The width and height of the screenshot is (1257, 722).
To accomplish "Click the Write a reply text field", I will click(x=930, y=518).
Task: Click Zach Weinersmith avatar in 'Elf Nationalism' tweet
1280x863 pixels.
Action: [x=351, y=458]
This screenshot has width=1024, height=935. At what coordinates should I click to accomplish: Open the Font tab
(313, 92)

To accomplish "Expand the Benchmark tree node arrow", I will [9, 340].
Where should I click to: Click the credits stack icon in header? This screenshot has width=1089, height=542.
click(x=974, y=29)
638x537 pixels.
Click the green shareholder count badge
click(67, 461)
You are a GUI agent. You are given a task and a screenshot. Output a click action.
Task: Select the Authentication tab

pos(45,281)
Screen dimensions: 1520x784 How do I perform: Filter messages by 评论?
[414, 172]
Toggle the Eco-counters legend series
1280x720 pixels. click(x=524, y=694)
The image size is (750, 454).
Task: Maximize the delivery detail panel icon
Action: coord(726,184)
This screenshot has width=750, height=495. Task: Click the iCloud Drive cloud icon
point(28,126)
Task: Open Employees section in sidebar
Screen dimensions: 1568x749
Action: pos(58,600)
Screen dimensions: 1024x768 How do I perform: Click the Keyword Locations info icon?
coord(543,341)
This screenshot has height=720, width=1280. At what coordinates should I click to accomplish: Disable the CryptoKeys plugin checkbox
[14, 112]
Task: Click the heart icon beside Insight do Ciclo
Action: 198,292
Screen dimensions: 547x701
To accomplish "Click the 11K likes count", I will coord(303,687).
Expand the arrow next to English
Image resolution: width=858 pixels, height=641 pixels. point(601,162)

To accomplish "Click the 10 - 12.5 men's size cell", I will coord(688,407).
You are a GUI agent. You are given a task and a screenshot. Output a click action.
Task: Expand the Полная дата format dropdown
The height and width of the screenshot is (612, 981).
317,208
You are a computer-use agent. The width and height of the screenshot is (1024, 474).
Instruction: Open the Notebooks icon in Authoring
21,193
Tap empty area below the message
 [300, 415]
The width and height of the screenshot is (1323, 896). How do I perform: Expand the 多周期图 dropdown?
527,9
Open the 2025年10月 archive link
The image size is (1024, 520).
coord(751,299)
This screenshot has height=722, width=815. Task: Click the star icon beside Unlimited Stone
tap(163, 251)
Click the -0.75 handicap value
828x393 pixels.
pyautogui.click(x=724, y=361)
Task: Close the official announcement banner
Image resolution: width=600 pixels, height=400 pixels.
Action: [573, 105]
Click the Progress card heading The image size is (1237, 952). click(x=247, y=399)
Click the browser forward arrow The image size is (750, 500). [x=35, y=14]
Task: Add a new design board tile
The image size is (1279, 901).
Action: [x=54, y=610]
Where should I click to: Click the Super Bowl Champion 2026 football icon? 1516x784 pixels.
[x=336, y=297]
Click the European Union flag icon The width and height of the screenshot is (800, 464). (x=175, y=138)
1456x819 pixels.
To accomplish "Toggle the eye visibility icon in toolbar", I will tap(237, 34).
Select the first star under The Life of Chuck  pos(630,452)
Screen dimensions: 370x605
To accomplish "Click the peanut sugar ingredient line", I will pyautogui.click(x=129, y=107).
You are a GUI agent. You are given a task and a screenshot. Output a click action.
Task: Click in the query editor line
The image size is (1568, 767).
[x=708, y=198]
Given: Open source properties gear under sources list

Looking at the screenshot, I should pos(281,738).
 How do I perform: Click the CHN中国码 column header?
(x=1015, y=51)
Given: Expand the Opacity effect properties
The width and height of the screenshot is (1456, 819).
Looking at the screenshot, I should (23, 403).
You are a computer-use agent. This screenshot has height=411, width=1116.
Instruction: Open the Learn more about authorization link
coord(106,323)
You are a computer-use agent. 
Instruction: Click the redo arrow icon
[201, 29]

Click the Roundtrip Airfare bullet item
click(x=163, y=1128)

|---|

Your answer must be every record above, retyped exactly.

● Response to this task:
The width and height of the screenshot is (1257, 722).
To accomplish "Click the Write a reply text field", I will click(x=930, y=518).
Task: Click Zach Weinersmith avatar in 'Elf Nationalism' tweet
1280x863 pixels.
Action: [x=351, y=458]
This screenshot has width=1024, height=935. At what coordinates should I click to accomplish: Open the Font tab
(313, 92)

To accomplish "Expand the Benchmark tree node arrow", I will [9, 340].
Where should I click to: Click the credits stack icon in header? This screenshot has width=1089, height=542.
click(x=974, y=29)
638x537 pixels.
Click the green shareholder count badge
click(67, 461)
You are a GUI agent. You are given a task and a screenshot. Output a click action.
Task: Select the Authentication tab

pos(45,281)
Screen dimensions: 1520x784 How do I perform: Filter messages by 评论?
[414, 172]
Toggle the Eco-counters legend series
1280x720 pixels. click(x=524, y=694)
The image size is (750, 454).
Task: Maximize the delivery detail panel icon
Action: coord(726,184)
This screenshot has width=750, height=495. Task: Click the iCloud Drive cloud icon
point(28,126)
Task: Open Employees section in sidebar
Screen dimensions: 1568x749
Action: pos(58,600)
Screen dimensions: 1024x768 How do I perform: Click the Keyword Locations info icon?
coord(543,341)
This screenshot has height=720, width=1280. At what coordinates should I click to accomplish: Disable the CryptoKeys plugin checkbox
[14, 112]
Task: Click the heart icon beside Insight do Ciclo
Action: 198,292
Screen dimensions: 547x701
To accomplish "Click the 11K likes count", I will coord(303,687).
Expand the arrow next to English
Image resolution: width=858 pixels, height=641 pixels. point(601,162)

To accomplish "Click the 10 - 12.5 men's size cell", I will coord(688,407).
You are a GUI agent. You are given a task and a screenshot. Output a click action.
Task: Expand the Полная дата format dropdown
The height and width of the screenshot is (612, 981).
317,208
You are a computer-use agent. The width and height of the screenshot is (1024, 474).
Instruction: Open the Notebooks icon in Authoring
21,193
Tap empty area below the message
 [300, 415]
The width and height of the screenshot is (1323, 896). How do I perform: Expand the 多周期图 dropdown?
527,9
Open the 2025年10月 archive link
The image size is (1024, 520).
coord(751,299)
This screenshot has height=722, width=815. Task: Click the star icon beside Unlimited Stone
tap(163, 251)
Click the -0.75 handicap value
828x393 pixels.
pyautogui.click(x=724, y=361)
Task: Close the official announcement banner
Image resolution: width=600 pixels, height=400 pixels.
Action: [573, 105]
Click the Progress card heading The image size is (1237, 952). click(x=247, y=399)
Click the browser forward arrow The image size is (750, 500). [x=35, y=14]
Task: Add a new design board tile
The image size is (1279, 901).
Action: [x=54, y=610]
Where should I click to: Click the Super Bowl Champion 2026 football icon? 1516x784 pixels.
[x=336, y=297]
Click the European Union flag icon The width and height of the screenshot is (800, 464). (x=175, y=138)
1456x819 pixels.
To accomplish "Toggle the eye visibility icon in toolbar", I will tap(237, 34).
Select the first star under The Life of Chuck  pos(630,452)
Screen dimensions: 370x605
To accomplish "Click the peanut sugar ingredient line", I will pyautogui.click(x=129, y=107).
You are a GUI agent. You are given a task and a screenshot. Output a click action.
Task: Click in the query editor line
The image size is (1568, 767).
[x=708, y=198]
Given: Open source properties gear under sources list

Looking at the screenshot, I should pos(281,738).
 How do I perform: Click the CHN中国码 column header?
(x=1015, y=51)
Given: Expand the Opacity effect properties
The width and height of the screenshot is (1456, 819).
Looking at the screenshot, I should (23, 403).
You are a computer-use agent. This screenshot has height=411, width=1116.
Instruction: Open the Learn more about authorization link
coord(106,323)
You are a computer-use agent. 
Instruction: Click the redo arrow icon
[201, 29]

Click the Roundtrip Airfare bullet item
click(x=163, y=1128)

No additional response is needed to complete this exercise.